Today I was leafing through a book of myths and came across this piece called 'The Death of Euro' and was struck by how uncannily prescient it seemed to be. I felt as if it could almost have been written yesterday...
In the beginning, the universe was dark and Chaos roamed the earth. The gods grew weary of their strength and fell to fighting with one another. Marcus rushed out of a forest and slew Francus and declared his hatred for Rubus. For three long winters, he tortured Rubus and starved and bludgeoned him so that his howls reached up into the heavens and caused cataracts in the sky. Pondus hid in a corner and prayed and waited. Then on a golden chariot Dolarus descended from the clouds and swept Pondus into his embrace. The two gods charged forth at Marcus, who tired and blood-soaked with the battle against Rubus, was overwhelmed and slain. And Rubus then exacted a great punishment on the body of Marcus. And then the universe was quiet once more.

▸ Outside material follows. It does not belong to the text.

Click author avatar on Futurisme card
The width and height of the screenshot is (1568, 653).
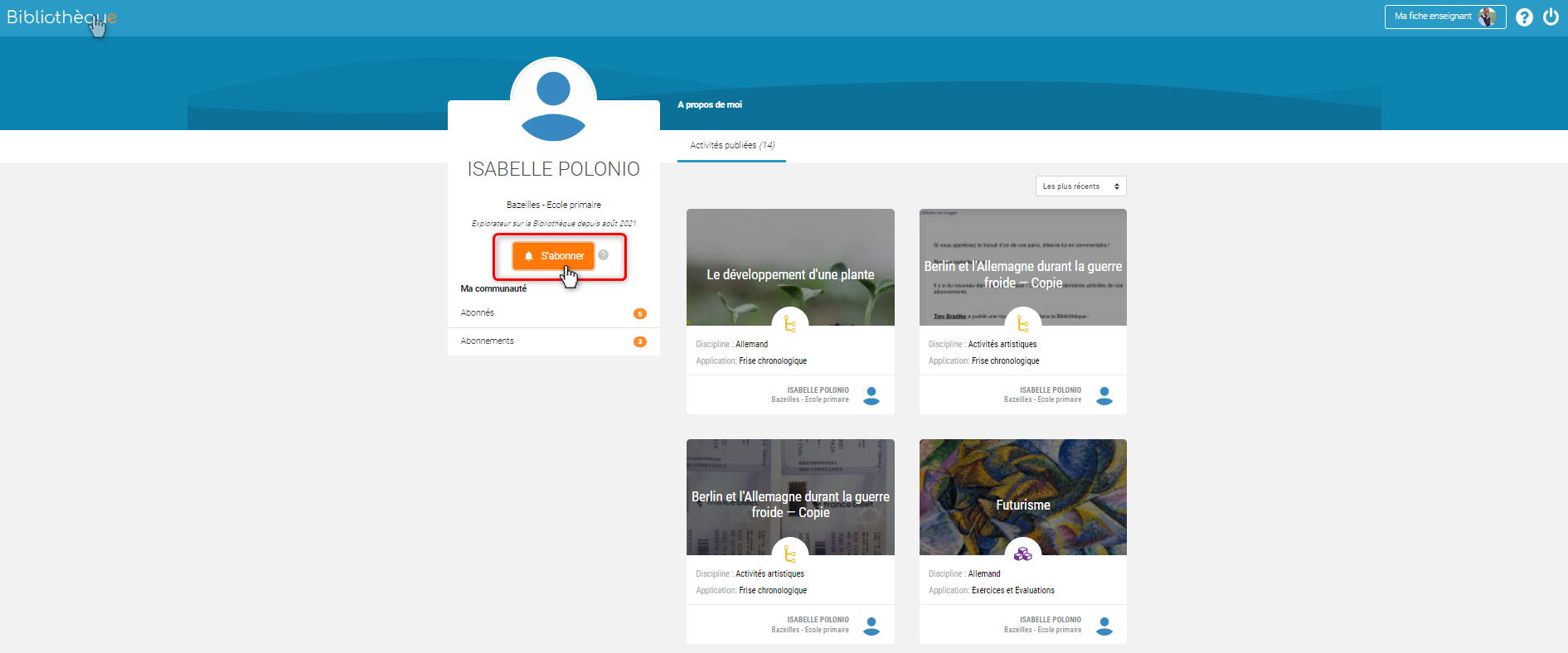click(1104, 626)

But gods may never be slain forever, and Marcus stirred once more, and now wooed Francus whom he had slain and their sister god Lira and the three gods danced in a circle and embraced and constructed a great tent around them. And all whom the gods had once slain from the northern lands and the warm southern sea came together and washed their blood-soaked hands and kissed and made love to one another in the tent. And then they made a great fire and Marcus and Francus and Lira and many other gods stepped into the fire and were consumed in a blaze of light as a new great god was born who all bowed down and worshipped. And this god of gods was called Euro.

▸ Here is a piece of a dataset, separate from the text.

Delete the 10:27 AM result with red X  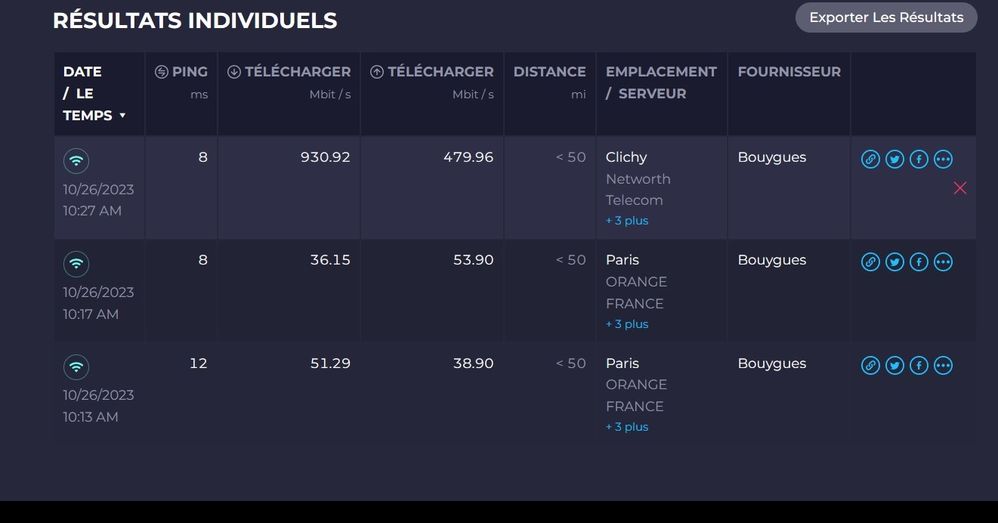tap(960, 188)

Pondus had slipped into the tent before Euro was born, but his body had not been caught in the flames that had extinguished Marcus and Francus and many other gods, and now when he first laid eyes on the beast god Euro emerging like a dragon-phalanxed phoenix from the bodies of his fathers and mothers, Pondus ran into a corner of the tent and cowered in fearfulness. But Pondus was alone. Pondus wanted to be part of Euro and enter into his body, but he feared to do so for he still clung to his own life. And the Heavens rang with laughter as they watched Pondus shiver in the darkness.

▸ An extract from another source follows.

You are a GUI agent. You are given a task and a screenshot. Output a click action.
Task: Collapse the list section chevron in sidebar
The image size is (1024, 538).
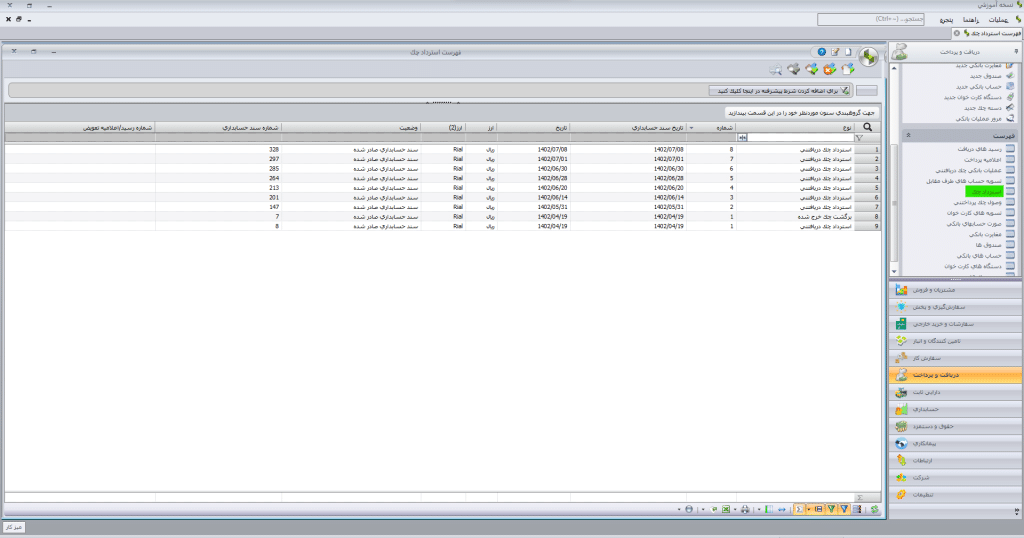pos(908,135)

Now outside the tent Dolarus, god of Victory, ruled supreme in the West and in all the lands of the earth and did not fear Euro for he saw the mischief which Marcus and Francus and Lira had caused to the peoples of the Earth, and when Pondus cried to him for protection, he laughed and ordered Pondus to run back and enter into the body of the beast, that Pondus might best serve Dolarus if he gave up his life and entered into the spirit of Euro. But still Pondus feared and secretly wished that Dolarus might yield him protection from Euro for such a beast god had never existed in the firmament before, a god with a hydra head and the belly of a horse and the feet of a duck. But the voices in the heavens told Pondus to wait and see what new shapes the beast god Euro would assume, and from that he might know whether he too should enter into the beast. So Pondus waited in a corner of the tent and watched the new god begin to metamorphose.
Euro first assumed the shape of a bear and roared forth in a rage. And the bear grew larger and larger until everyone in the heavens said that such an enormous bear could not grow any further, but on and on and on it grew, and Pondus quaked in fear, and felt all life draining away from him, but swore that he would never enter into the body of a bear. Then night came. And when Pondus awoke, he saw that the bear god was no longer writhing, but slowly shrinking. Then Pondus looked again and saw the features of Euro seemed more like a bull than a bear that the head was ox-shaped and the claws on the feet were slowly turning into hoofs. And of all animals Pondus loved the bull the most for he loved to ride a bull and he had heard the words of a prophet telling him that he would be swooped up in the clutches of a great bull who would entrance him and together they would sweep into the sky and take away Dolarus' golden crown and subjugate all the peoples of the world.
Pondus watched and waited and the voices of the universe were in a torment, and there were voices shouting that Euro looked most bear-like and that Pondus should 'beware!' and fly with all dispatch out of the tent and into the forest because the bear would surely eat up Pondus; and there were voices in the firmament telling Pondus that no, the features of the beast were more bull-like than bear, and that the bull was the animal on which Pondus would ride in triumph across the whole world.
Pondus thought that he would go mad and that every part of his nature would be cleft in two by the voices shouting for him to go in or out of the beast. He shivered with fear and watched and waited as the bear's claws extended towards him. And somewhere in the features of the beast, in a shape neither bull nor bear, Pondus thought he spied the features of Marcus, whom once he had slain, but who had lived to be born anew in the innards of the beast.
(My translation from Old Norse; illustration by Karen McCann)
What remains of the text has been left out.